A Response to Brian Cheffins

by Christopher M. Bruner

Many thanks to Professor Cheffins for his thoughtful response, in which he highlights an important challenge in evaluating the degree of shareholder-centrism in differing corporate governance systems—the difficulty of quantifying the impact of varying legal strategies for protecting shareholders’ interests. In this reply to the issues raised by Professor Cheffins, I distinguish various metrics of shareholder-centrism and consider the degree to which they are amenable to straightforward cross-border comparison.

Professor Cheffins agrees that U.K. shareholders possess greater governance rights than U.S. shareholders do, but rightly observes that rules of civil procedure and corporate law give U.S. shareholders greater capacity to sue. In the important empirical study cited by Professor Cheffins, he and his coauthors find that lawsuits are far more likely to be filed against U.S. directors—and that these suits produce a far greater volume of published opinions—than is the case in the United Kingdom. These findings lead him to suggest that U.S. shareholders’ capacity to sue may compensate for weaker substantive legal protections.

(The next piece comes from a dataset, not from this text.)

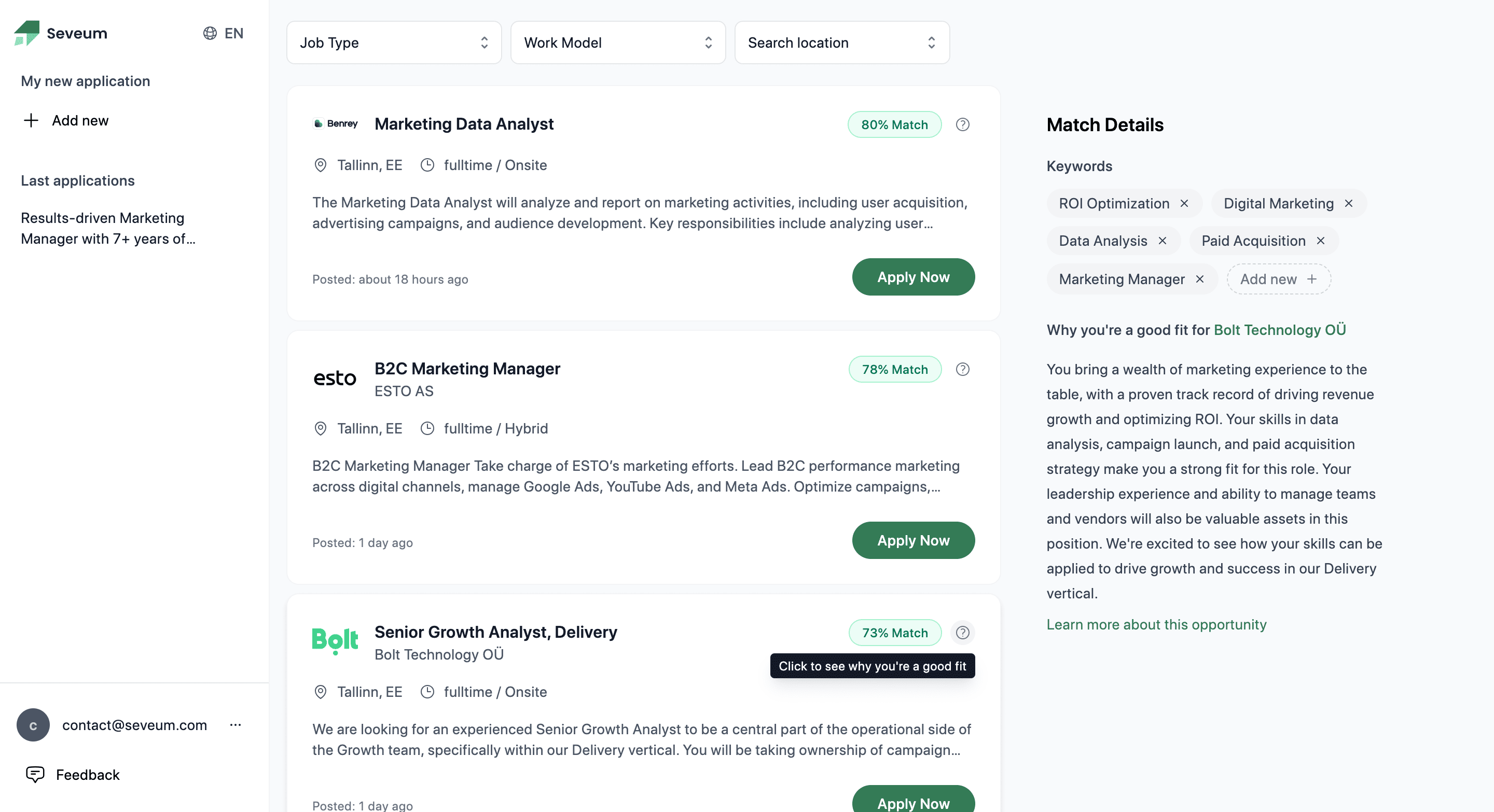Open the Job Type dropdown filter
1494x812 pixels.
tap(394, 42)
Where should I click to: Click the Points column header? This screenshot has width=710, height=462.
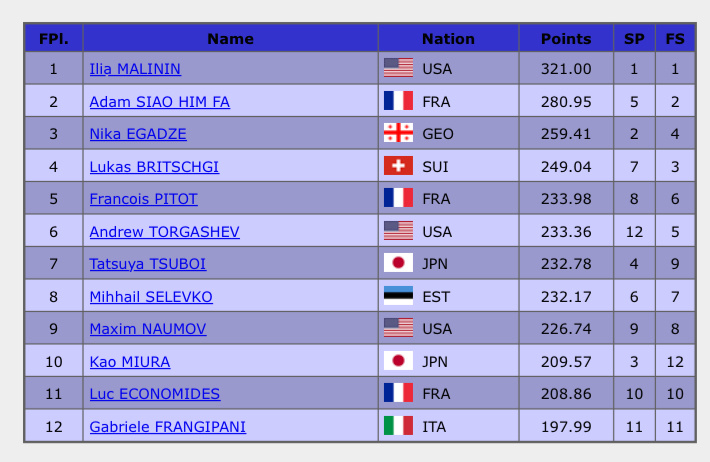[566, 38]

As Professor Cheffins notes, I address the topic briefly in my Article (at pp. 609–10), and ultimately we agree that the extent to which threat of suit may align directors’ decision-making with the shareholders’ interests is unknown. Given the inherently speculative nature of the question, it may be unknowable—though in my view there remains good reason to conclude that a substantial gap in shareholder orientation remains. While the litigation rate in the United States may vastly eclipse that in the United Kingdom, Professor Cheffins and his coauthors find that liability exposure for directors of U.S. public companies remains exceedingly low. The annual chance of a director of a NYSE- or NASDAQ-listed company facing a corporate lawsuit generating a judicial decision was found to be about 1.1 percent (at p. 706), and the total number of cases found over a seven-year period in which public company directors—inside or outside—had to make out-of-pocket payments could be counted on one hand (three and one, respectively) (at pp. 709–10). To be sure, a high degree of risk aversion, perhaps amplified by reputational considerations, might lead U.S. directors to fear such suits, but appraisal of their liability exposure would not itself seem to militate strongly toward favoring shareholders’ interests. Indeed, such findings might help explain why U.K. shareholders have not pressed harder for expanded litigation rights—particularly where those shareholders are diversified institutions that might reasonably anticipate being just as likely to pay damages awards under such a regime (indirectly, through indemnification and insurance arrangements) as to receive them.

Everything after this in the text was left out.